La pub fait craquer nos boîtes aux lettres, nos boîtes Internet, transforme nos journaux en supports commerciaux, obstrue le paysage avec ses messages débiles supportés par d’affreux panneaux... Mais cela ne suffit pas : la pub sort maintenant de ces points fixes pour venir apporter sous nos yeux la « bonne parole » : consommez !
On peut voir ainsi de plus en plus fréquemment circuler, on devrait dire tourner en rond, des camionnettes dont le seul but est d’étaler de la pub en centre ville et, de façon générale, là où la population est, de par sa densité, la plus apte à recevoir ces messages publicitaires. Le problème est que ceci est très souvent illégal, car en complète contradiction avec l’esprit de la loi de 1979 sur la pub et les enseignes, loi s’efforçant de restreindre les zones autorisées à l’affichage, en prenant en compte les secteurs protégés (décret d’application 82764 paru au Journal officiel du 6 septembre 1982).

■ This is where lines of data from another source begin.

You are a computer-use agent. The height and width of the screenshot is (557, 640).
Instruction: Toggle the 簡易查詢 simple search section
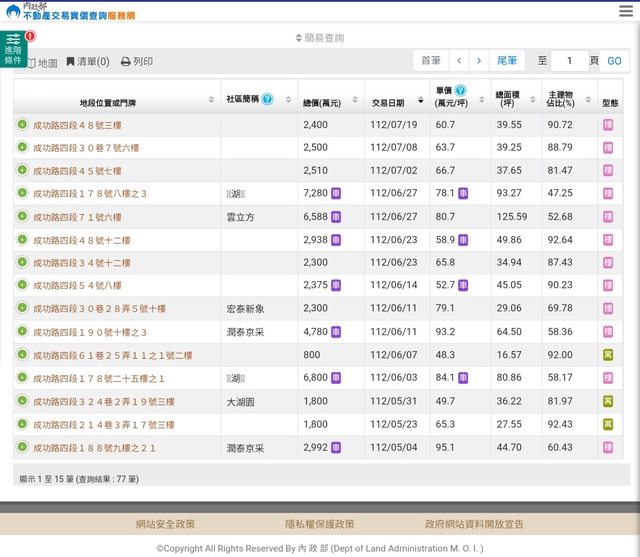(319, 38)
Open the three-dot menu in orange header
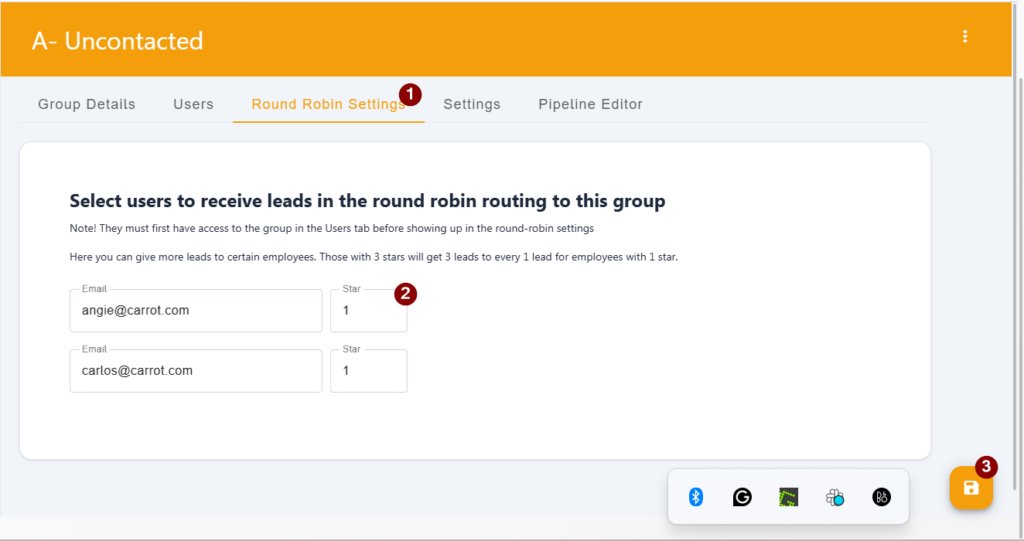The width and height of the screenshot is (1024, 541). [x=965, y=37]
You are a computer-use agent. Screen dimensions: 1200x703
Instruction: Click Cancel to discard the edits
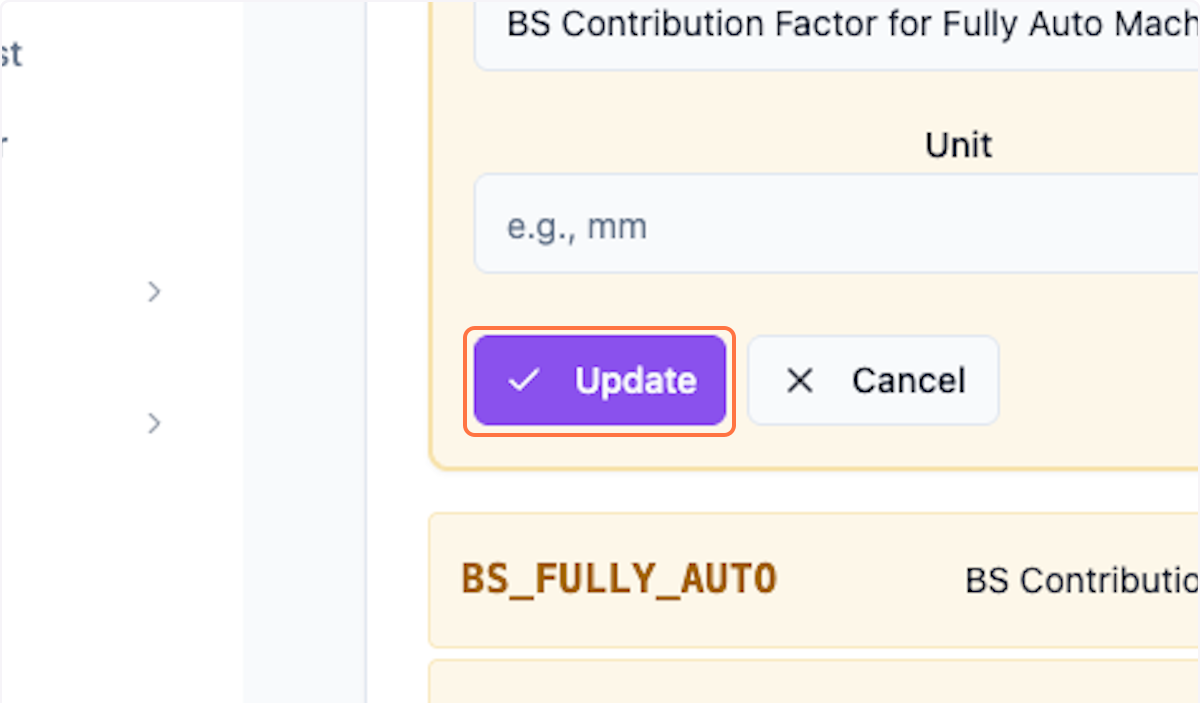coord(872,380)
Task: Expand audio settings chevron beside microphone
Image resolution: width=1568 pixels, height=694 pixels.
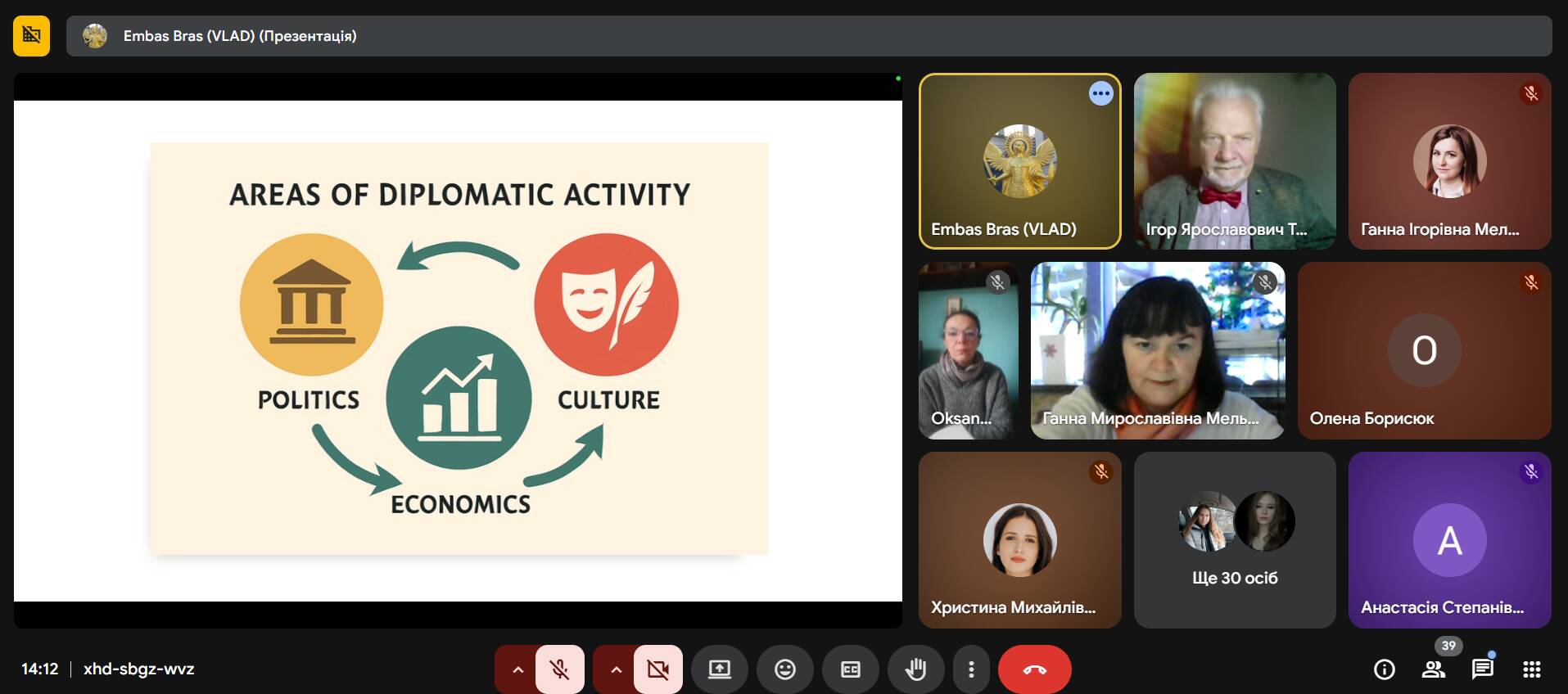Action: (x=517, y=669)
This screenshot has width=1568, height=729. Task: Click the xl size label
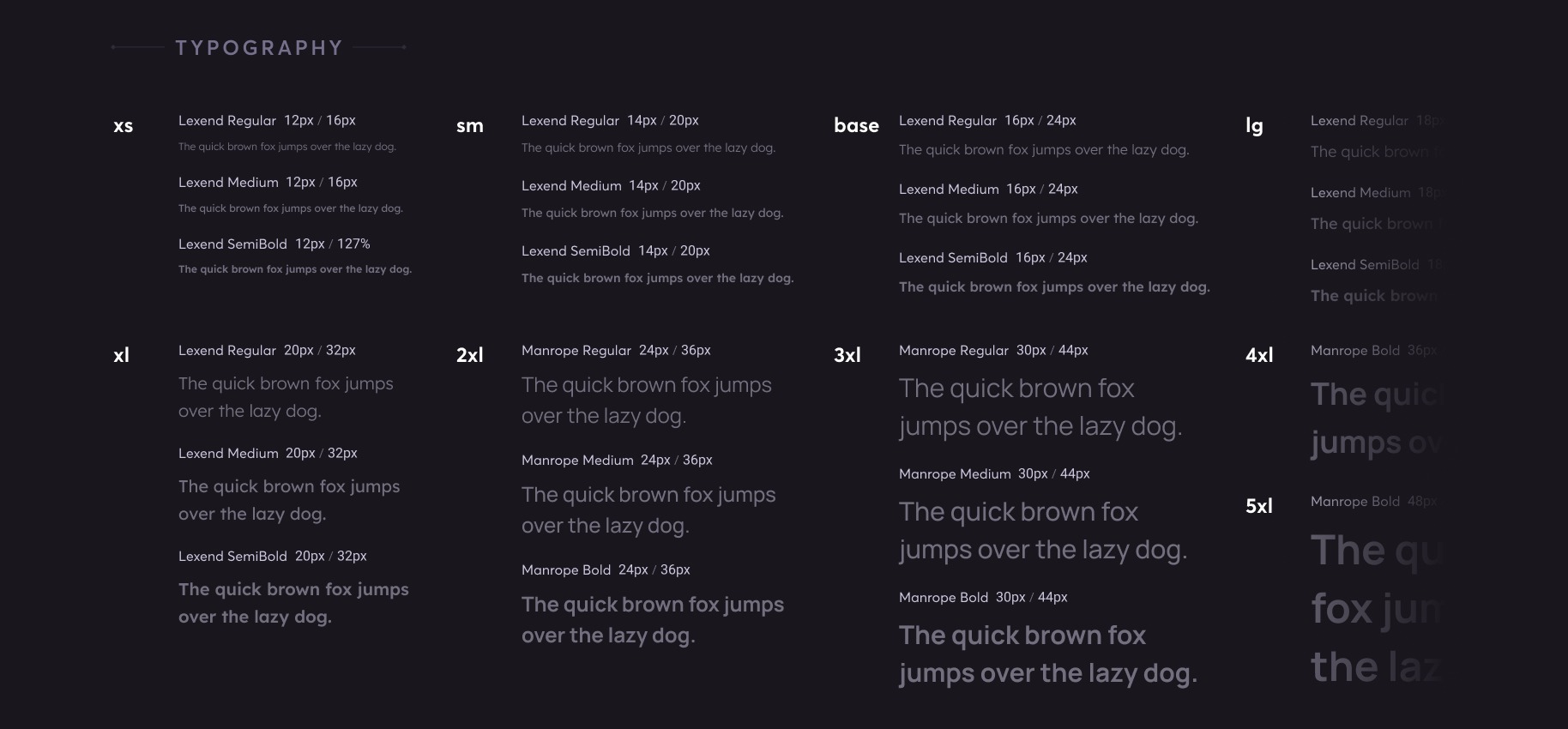point(122,355)
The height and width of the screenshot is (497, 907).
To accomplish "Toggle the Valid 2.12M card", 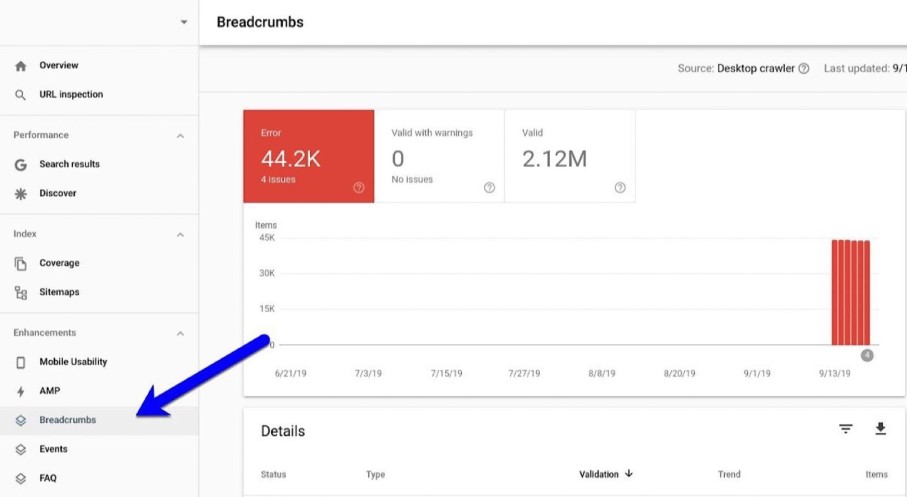I will [568, 156].
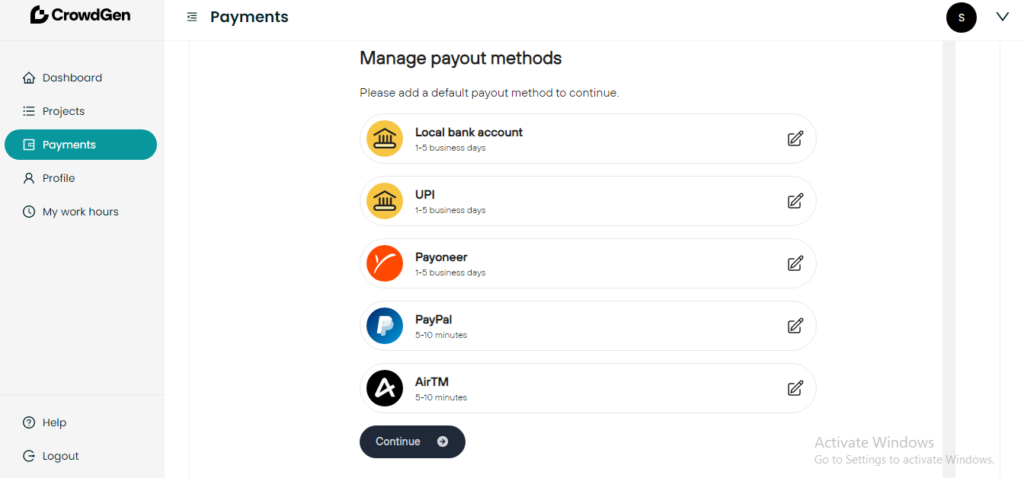The image size is (1024, 478).
Task: Go to Projects in the sidebar
Action: [x=63, y=111]
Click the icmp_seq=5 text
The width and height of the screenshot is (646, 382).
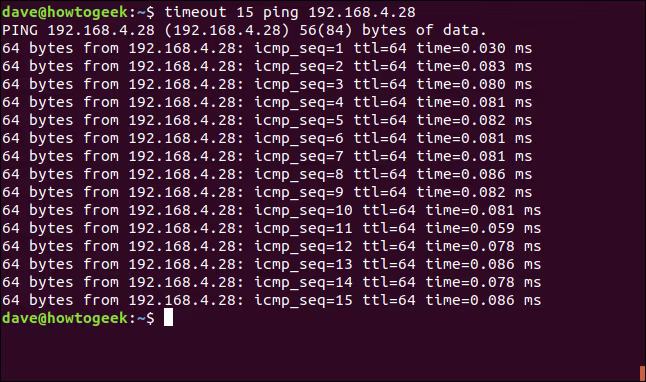tap(299, 121)
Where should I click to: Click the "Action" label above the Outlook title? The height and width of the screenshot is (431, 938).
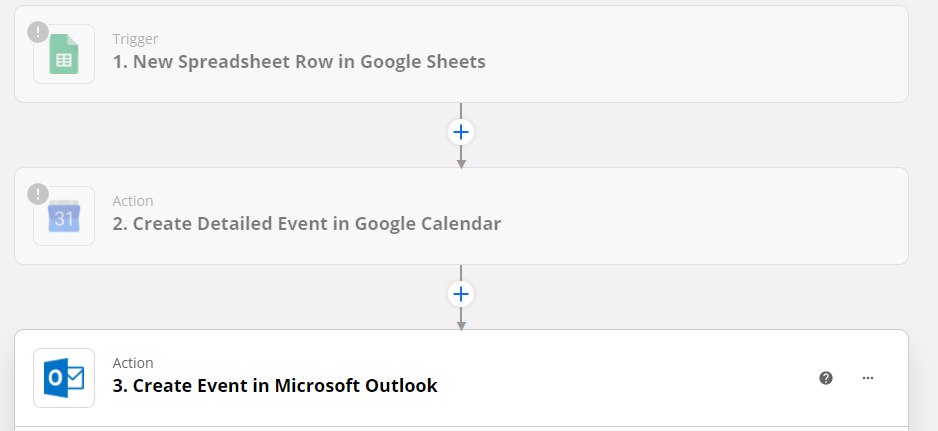tap(133, 363)
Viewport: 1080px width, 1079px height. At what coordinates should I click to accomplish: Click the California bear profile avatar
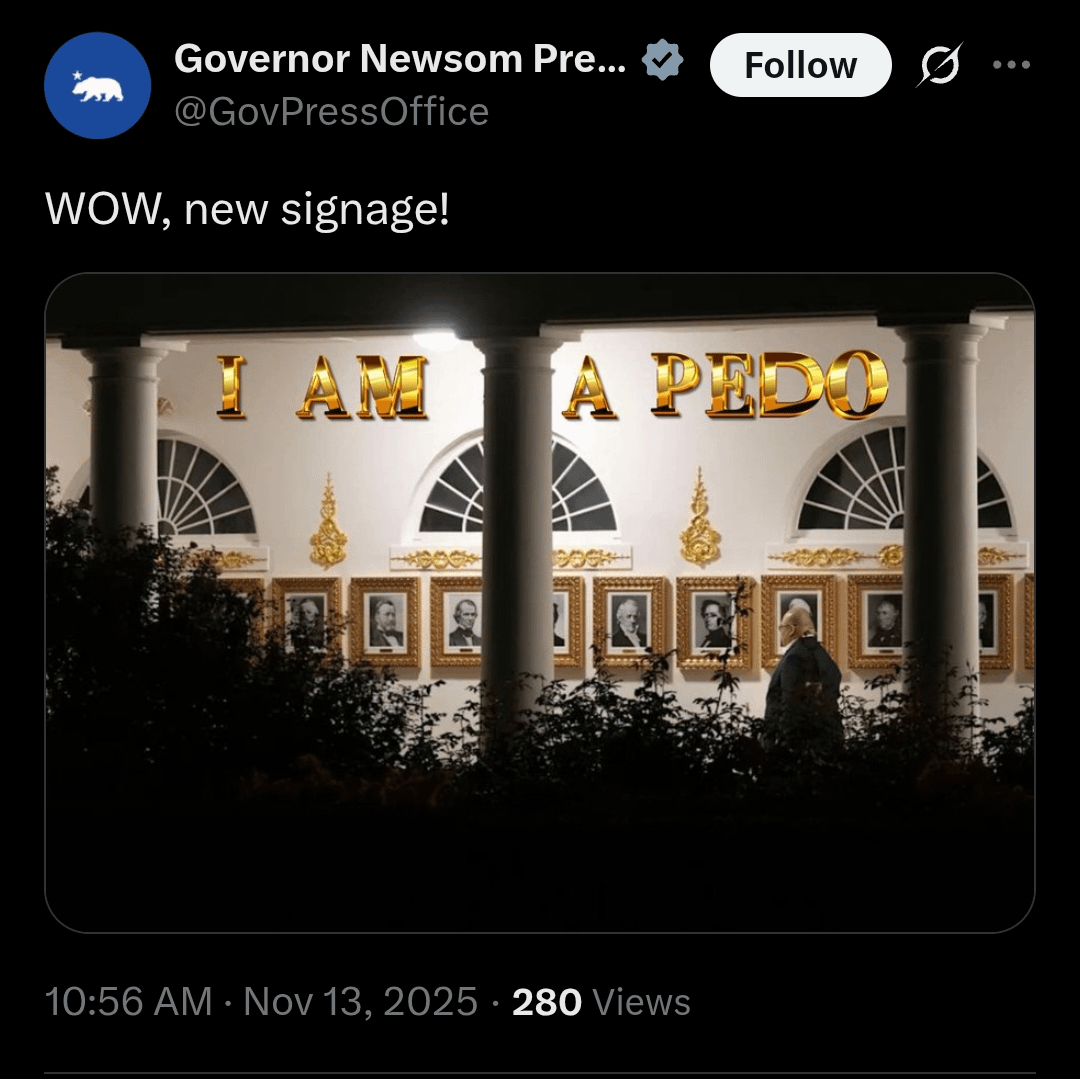click(x=97, y=86)
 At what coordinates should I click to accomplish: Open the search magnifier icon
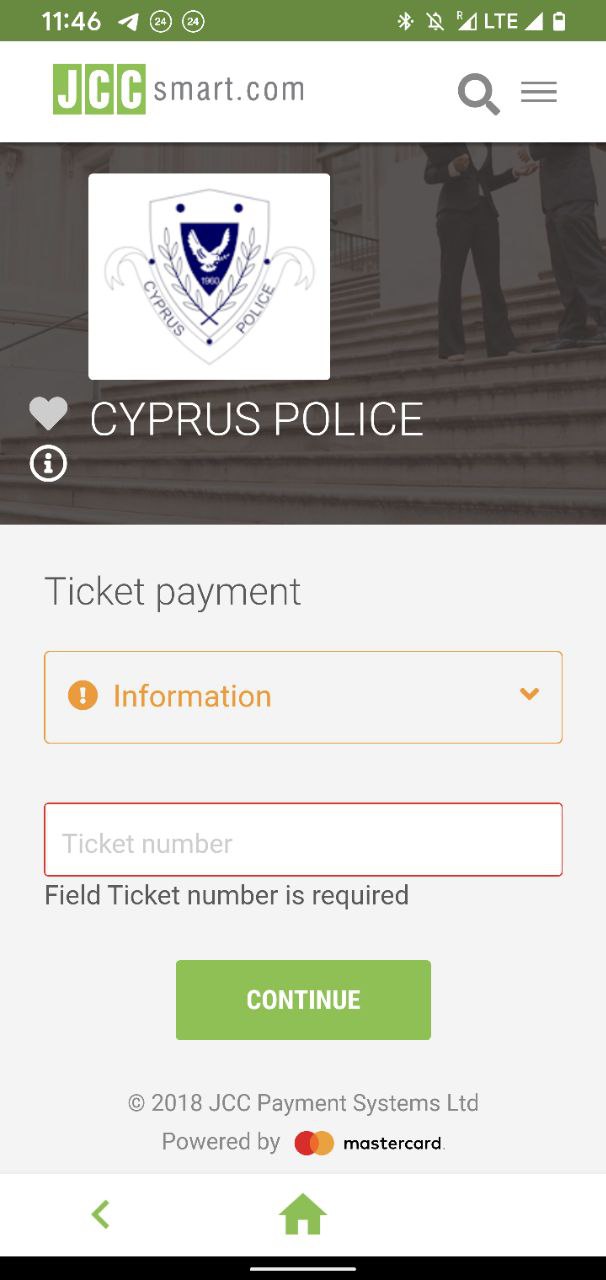pyautogui.click(x=478, y=94)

Récemment intrigué par un de ces camions, je me suis adressé à la DIREN (Direction Régionale de l’Environnement), services des sites et paysages, qui m’a confirmé les dispositions suivantes : selon les articles 4 et 7 de cette loi de 1979, la publicité mobile concerne des véhicules qui sont interdits de stationnement prolongé sur tout lieu public, interdits de stationnement sur tout lieu visible depuis une voie publique... sauf autorisation expresse du maire ou du préfet (exemple : la caravane publicitaire du Tour de France, qui s’exhibe devant n’importe quel site classé). De même, il leur est interdit de circuler en convoi (sauf autorisation explicite comme ci-dessus) et à vitesse anormalement faible.
Notre devoir de citoyens est de traquer ces engins, qui non seulement polluent notre paysage mais ont pour seule fonction de tourner des heures durant, en consommant des litres et des litres de carburant et en produisant autant de CO2. Voilà un comble de gaspillage bien à l’image de notre société. La DIREN est attentive au comportement de ces publicistes d’un genre nouveau, et elle nous encourage à formuler toute réclamation permettant de lutter contre ces excès.
Lucien Buys, février 2004
Relevez le jour et l’heure de l’infraction : stationnement prolongé sur une place publique (devant la Poste, la mairie ou une école, dans une rue principale et passante, au bord d’un rond-point, près du marché...). Relevez le nom de la société de publicité mobile en question et le numéro d’immatriculation du véhicule. Mieux même, photographiez tout ça et faites-nous parvenir vos relevés ; nous nous chargerons de faire suivre à la DIREN. Bien entendu, on peut aussi avertir la mairie de ces agissements.